The Google Chromebooks are coming, and at a decent price point that will surely attract casual users. What most folks will have to determine before picking up one of the shiny new Chromebooks coming next month, is can the cloud computing model work for everything? This is a hurdle that Google and its partners must overcome in the marketing of these new notebooks. If consumers buy them and run into even one task they can't do the reaction is going to be swift and loud.
I didn't participate in Google's Cr-48 beta program so I can't say for sure I can live in the Chromebook cloud completely. I have spent a few days in experimentation recently, just working in Google Chrome on a laptop as if I only had a Chromebook. That went pretty well, as I am someone who fits the cloud computing model perfectly. I live and work in a web browser all day, so it wasn't a big sacrifice on my part to live only in the browser all day.
Even so I still ran into a few things I just couldn't do, like getting photos off a camera memory card to use them in my work. I suspect given enough time I would find a way around this hurdle, in fact Google announced today that Chromebooks would soon handle SD cards. I still can't be sure a Chromebook alone would service all my needs, and I suspect I'm not alone in that regard.
The first two Chromebooks coming on June 15 are decent models from Samsung and Acer. They have 12.1 and 11.6-inch screens respectively, and will start around $350 for the consumer models. That's a good price point, and there are benefits for most home users with the Google Chrome OS model. The biggest benefit for most users will be the automatic system updating. People can be lax about keeping systems updated, and Chrome OS takes care of that perfectly. There's a lot to be said for self-updating systems that are always running the latest software and apps with no user intervention.

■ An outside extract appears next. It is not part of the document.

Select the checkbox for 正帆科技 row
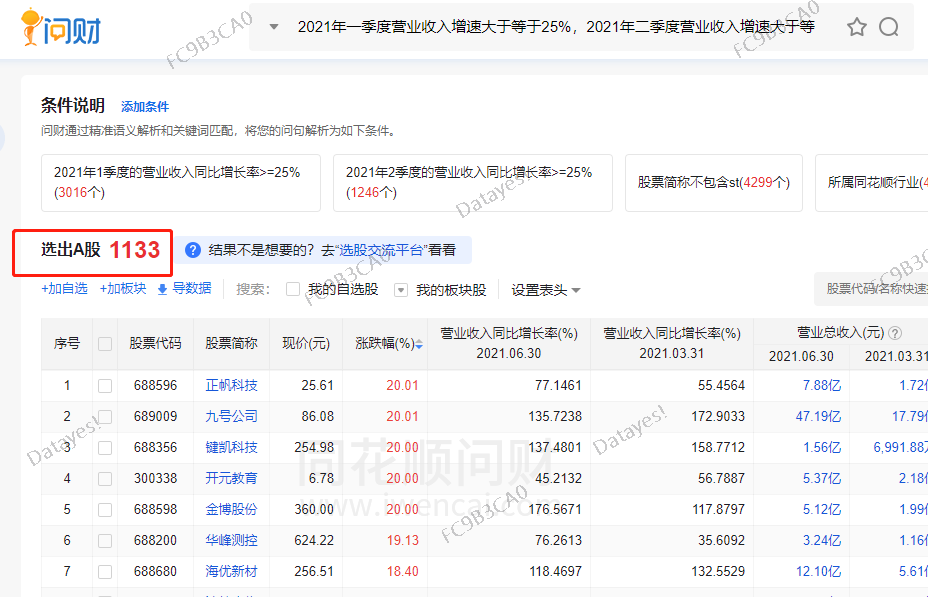The height and width of the screenshot is (597, 928). click(x=105, y=385)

Whether the Google Chromebooks will take off is yet to be seen, but we'll soon know as they get ready for release. I suspect marketing will play a big role in how fast or not these devices are accepted by mainstream consumers. Google and partners would be wise to stress the ease of operation and lack of waiting for things to happen. They will also have to deal with the "can I connect my iPhone/iPod to it" question that's bound to be asked over and over.